Co-authored with Marc Weller, this introduction to a special issue of Ethnopolitics on the tenth anniversary of the Dayton Accords discusses three specific dimensions of the internationalized state building process in Bosnia and Herzegovina over the past 10 years. First, it examines the complexity of the conflict settlement established by the Dayton Accords and the wide range of factors within Bosnia and Herzegovina affecting their success or failure.
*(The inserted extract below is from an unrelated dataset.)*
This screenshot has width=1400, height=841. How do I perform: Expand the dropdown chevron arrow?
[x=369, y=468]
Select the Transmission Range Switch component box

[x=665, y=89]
However, this level of analysis cannot be regarded as sufficient to achieve a full understanding of the dynamics and outcomes of the internationalized state-building process that Bosnia and Herzegovina has undergone over the past 10 years. Thus, two further dimensions are considered: the nature and mechanisms of the international community’s post-1995 involvement in the country and the regional context within which this internationally driven, resourced and guaranteed state-building venture took place. The examination of these three levels of analysis — local, regional, international — and the relationships between them emphasizes that, while the experience of internationalized state building in Bosnia and Herzegovina may in many ways be unique, it also offers important lessons for this kind of activity, now conducted by the international community across quite a wide range of cases.

Yet these are also lessons that can (and should) still be applied to Bosnia and Herzegovina both to entrench the successes of the past decade and to move forward to overcome remaining obstacles.

This article is part of a special issue on Bosnia and Herzegovina ten years after Dayton.